• _Input_:
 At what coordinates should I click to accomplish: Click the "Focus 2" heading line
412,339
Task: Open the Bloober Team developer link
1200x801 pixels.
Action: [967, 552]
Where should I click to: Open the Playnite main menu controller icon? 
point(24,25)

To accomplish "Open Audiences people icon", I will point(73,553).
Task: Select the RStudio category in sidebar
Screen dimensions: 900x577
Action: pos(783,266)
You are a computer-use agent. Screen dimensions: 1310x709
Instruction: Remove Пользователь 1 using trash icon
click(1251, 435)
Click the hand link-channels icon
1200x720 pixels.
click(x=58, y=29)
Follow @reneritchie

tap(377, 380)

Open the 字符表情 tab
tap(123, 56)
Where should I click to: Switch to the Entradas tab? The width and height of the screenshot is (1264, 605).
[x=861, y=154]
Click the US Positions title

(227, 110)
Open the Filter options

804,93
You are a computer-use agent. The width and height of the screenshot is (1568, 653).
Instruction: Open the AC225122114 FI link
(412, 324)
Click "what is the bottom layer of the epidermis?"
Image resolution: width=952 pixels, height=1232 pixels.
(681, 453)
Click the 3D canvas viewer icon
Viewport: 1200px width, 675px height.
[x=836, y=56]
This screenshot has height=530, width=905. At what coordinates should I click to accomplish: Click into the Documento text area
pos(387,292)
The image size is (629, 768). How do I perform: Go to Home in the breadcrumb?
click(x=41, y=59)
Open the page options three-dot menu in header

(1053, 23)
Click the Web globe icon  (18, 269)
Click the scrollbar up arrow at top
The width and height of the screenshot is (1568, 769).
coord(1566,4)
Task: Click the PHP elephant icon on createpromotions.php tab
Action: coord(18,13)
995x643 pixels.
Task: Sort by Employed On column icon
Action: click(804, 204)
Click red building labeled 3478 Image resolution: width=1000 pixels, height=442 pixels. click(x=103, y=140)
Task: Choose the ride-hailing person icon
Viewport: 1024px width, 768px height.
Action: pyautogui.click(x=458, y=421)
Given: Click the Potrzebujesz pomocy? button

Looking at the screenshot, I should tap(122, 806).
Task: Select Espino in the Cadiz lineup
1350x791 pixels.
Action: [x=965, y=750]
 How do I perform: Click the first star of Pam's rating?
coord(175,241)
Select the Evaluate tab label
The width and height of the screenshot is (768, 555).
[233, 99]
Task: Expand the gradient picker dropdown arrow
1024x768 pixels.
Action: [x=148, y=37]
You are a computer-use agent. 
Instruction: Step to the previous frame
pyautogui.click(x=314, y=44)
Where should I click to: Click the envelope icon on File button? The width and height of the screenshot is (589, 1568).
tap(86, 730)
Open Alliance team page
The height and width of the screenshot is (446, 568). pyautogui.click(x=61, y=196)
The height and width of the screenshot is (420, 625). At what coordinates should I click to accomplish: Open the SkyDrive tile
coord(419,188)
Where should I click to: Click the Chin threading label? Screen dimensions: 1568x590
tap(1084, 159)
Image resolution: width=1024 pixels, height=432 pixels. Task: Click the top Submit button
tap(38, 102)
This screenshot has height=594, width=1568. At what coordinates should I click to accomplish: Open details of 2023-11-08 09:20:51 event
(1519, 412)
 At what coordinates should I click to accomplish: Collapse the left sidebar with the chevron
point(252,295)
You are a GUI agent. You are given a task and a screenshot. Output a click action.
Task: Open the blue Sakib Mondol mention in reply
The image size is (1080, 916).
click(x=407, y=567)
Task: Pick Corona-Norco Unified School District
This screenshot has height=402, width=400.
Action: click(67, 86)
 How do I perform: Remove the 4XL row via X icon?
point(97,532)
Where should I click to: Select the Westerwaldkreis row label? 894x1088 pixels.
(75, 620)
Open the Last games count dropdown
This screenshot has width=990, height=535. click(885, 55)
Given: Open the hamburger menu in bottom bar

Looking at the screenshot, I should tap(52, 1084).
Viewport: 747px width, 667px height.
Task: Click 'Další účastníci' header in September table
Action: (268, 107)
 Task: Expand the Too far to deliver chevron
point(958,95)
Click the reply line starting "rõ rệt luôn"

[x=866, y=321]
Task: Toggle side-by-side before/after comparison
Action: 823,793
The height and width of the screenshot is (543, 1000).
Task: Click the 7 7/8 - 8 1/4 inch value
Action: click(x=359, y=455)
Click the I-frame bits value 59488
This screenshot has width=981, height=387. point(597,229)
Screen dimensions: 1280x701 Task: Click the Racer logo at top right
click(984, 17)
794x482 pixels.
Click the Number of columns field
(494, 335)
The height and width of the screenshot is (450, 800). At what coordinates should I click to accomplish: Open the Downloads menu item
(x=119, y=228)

• _Your objective_: Would you return, unchanged, the lines from the one containing "Given: Open the hamburger menu in bottom bar" through the end of the entries?

• _Answer for the task_:
Given: Open the hamburger menu in bottom bar

Looking at the screenshot, I should tap(52, 1084).
Viewport: 747px width, 667px height.
Task: Click 'Další účastníci' header in September table
Action: (268, 107)
 Task: Expand the Too far to deliver chevron
point(958,95)
Click the reply line starting "rõ rệt luôn"

[x=866, y=321]
Task: Toggle side-by-side before/after comparison
Action: 823,793
The height and width of the screenshot is (543, 1000).
Task: Click the 7 7/8 - 8 1/4 inch value
Action: click(x=359, y=455)
Click the I-frame bits value 59488
This screenshot has width=981, height=387. point(597,229)
Screen dimensions: 1280x701 Task: Click the Racer logo at top right
click(984, 17)
794x482 pixels.
Click the Number of columns field
(494, 335)
The height and width of the screenshot is (450, 800). At what coordinates should I click to accomplish: Open the Downloads menu item
(x=119, y=228)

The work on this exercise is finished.